A run of records:
▶

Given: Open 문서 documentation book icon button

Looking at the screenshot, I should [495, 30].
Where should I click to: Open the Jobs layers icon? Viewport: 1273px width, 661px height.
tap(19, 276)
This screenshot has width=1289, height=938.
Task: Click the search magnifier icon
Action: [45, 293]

◀
▶

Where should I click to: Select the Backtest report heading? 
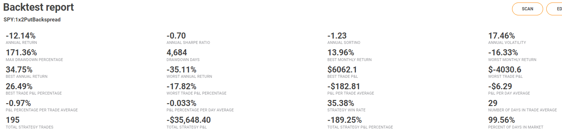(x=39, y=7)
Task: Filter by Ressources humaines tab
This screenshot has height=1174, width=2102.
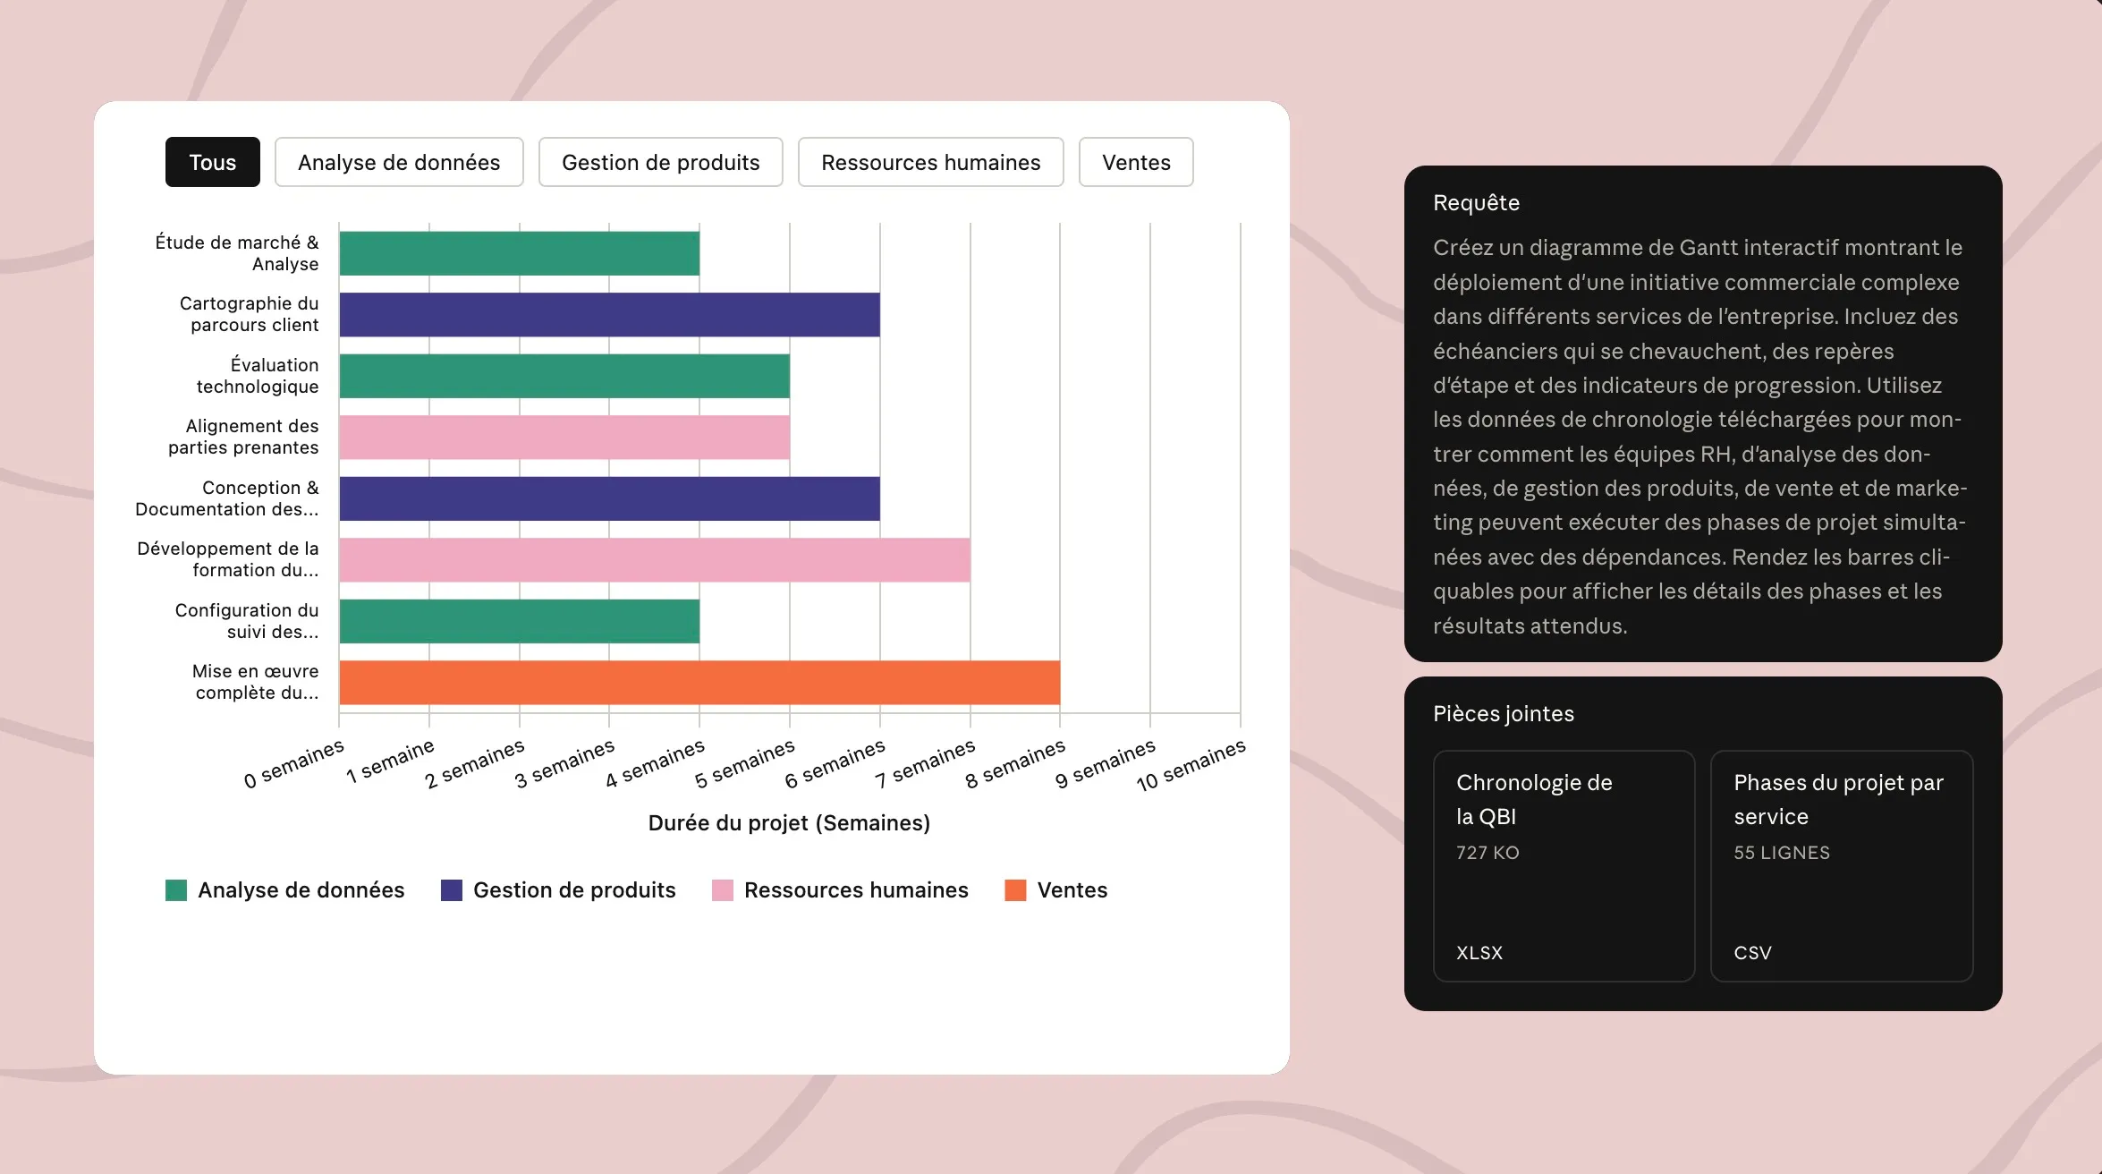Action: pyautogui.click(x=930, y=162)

◀

GIVEN REQUEST —
Edit the stretch from the line containing "Given: Open 문서 documentation book icon button" through the line containing "Action: [45, 293]" so that "Jobs" becomes "Reports", leaving everything else as it stands, and give back only those lines.

SOLUTION TO THIS PROBLEM —
Given: Open 문서 documentation book icon button

Looking at the screenshot, I should [495, 30].
Where should I click to: Open the Reports layers icon? Viewport: 1273px width, 661px height.
tap(19, 276)
This screenshot has width=1289, height=938.
Task: Click the search magnifier icon
Action: [45, 293]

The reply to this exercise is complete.